**LIST OF TASKS:**
**a.** Decide whether each statement agrees with the plus_commutes_S excerpt. (i) In plus_commutes_S, the arguments k and m are made implicit. (ii) plus_commutes_S is defined by induction over m. (iii) The template definition for plus_commutes_S is made with \l. Answer yes or no for each and quote the deciding words of the excerpt.
**b.** Continue the plus_commutes_S excerpt, starting after its final sentence.

**EXCERPT:**
::::::::::
However, we still have to show that the successor symbol S
can be
moved to the front in the right hand side of this equality. This
remaining lemma takes a similar form to the plus_commutes_Z
; we
begin by making a new top level lemma with \l
. This gives:
plus_commutes_S : (k : Nat) -> (m : Nat) -> S (plus m k) = plus m (S k)
Unlike the previous case, k
and m
are not made implicit because
we cannot in general infer arguments to a function from its result.
Again, we make a template definition with \d
:
plus_commutes_S : (k : Nat) -> (m : Nat) -> S (plus m k) = plus m (S k)
plus_commutes_S k m = ?plus_commutes_S_rhs
Again, this is defined by induction over m
, since plus
is
defined by matching on its first argument. The complete definition is:
total
plus_commutes_S : (k : Nat) -> (m : Nat) -> S (plus m k) = plus m (S k)
plus_commutes_S k Z = Refl
plus_commutes_S k (S j) = rewrite plus_commutes_S k j in Refl
All holes have now been solved.
::::::::::
**DATA EXCERPTS:**
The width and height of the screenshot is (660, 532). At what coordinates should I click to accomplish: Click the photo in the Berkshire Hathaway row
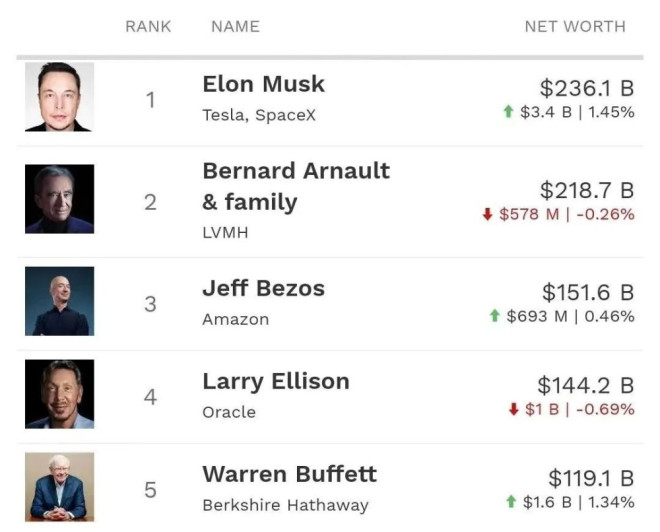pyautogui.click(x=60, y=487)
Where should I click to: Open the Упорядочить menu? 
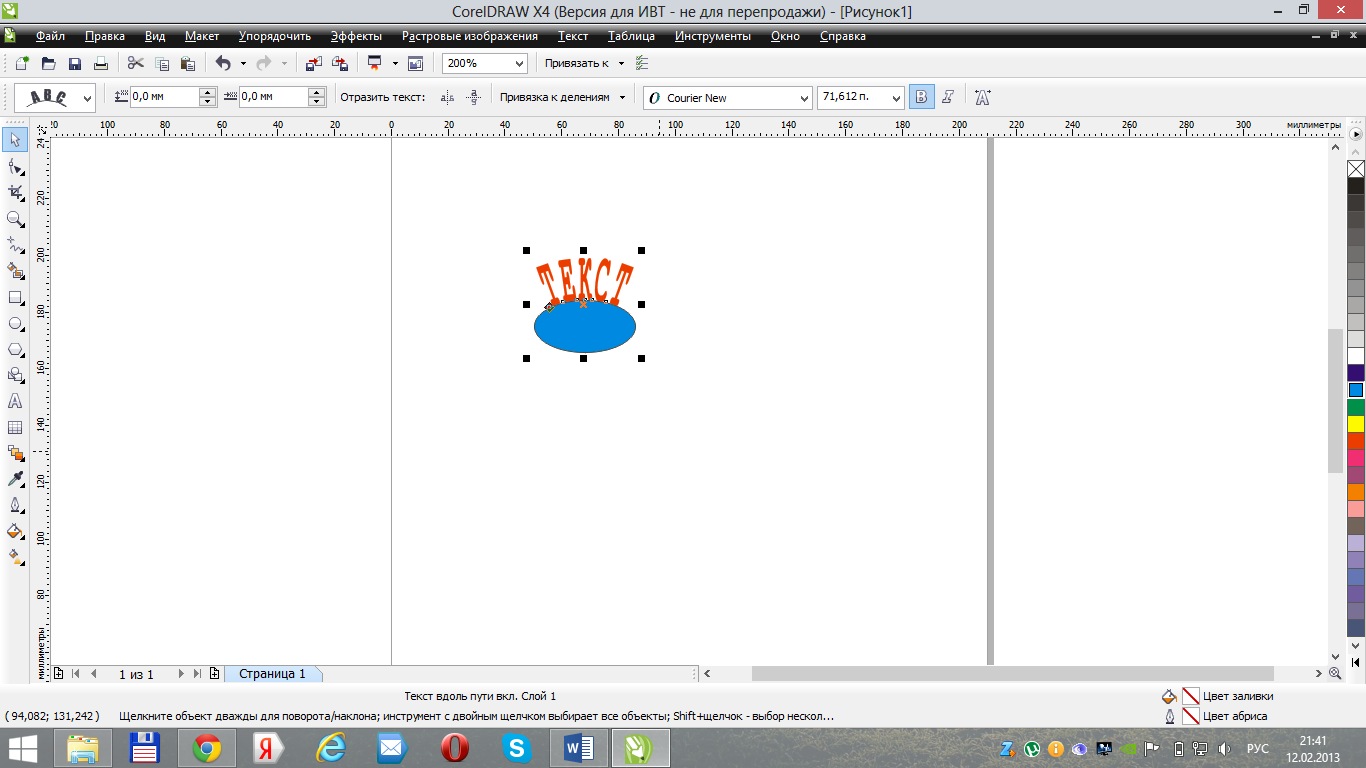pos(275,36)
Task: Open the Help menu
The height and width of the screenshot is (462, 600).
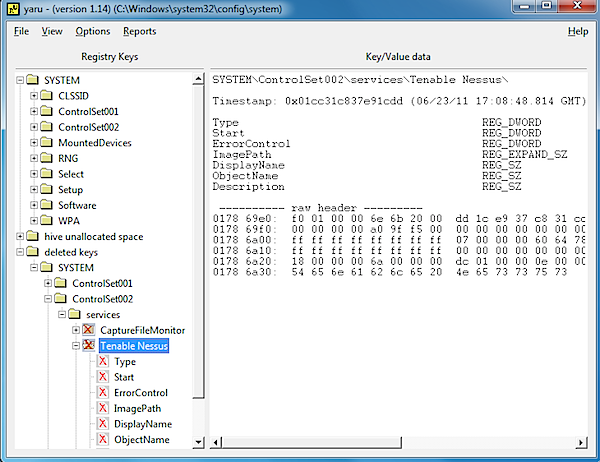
::::::::::
**TASK RESULTS:**
**a.**
(i) No: "are not made implicit because we cannot in general infer arguments to a function from its result."
(ii) Yes: "this is defined by induction over m"
(iii) No: "Again, we make a template definition with \d"

**b.**
The total
annotation means that we require the final function to
pass the totality checker; i.e. it will terminate on all possible
well-typed inputs. This is important for proofs, since it provides a
guarantee that the proof is valid in all cases, not just those for
which it happens to be well-defined.
Now that plus_commutes
has a total
annotation, we have completed the
proof of commutativity of addition on natural numbers.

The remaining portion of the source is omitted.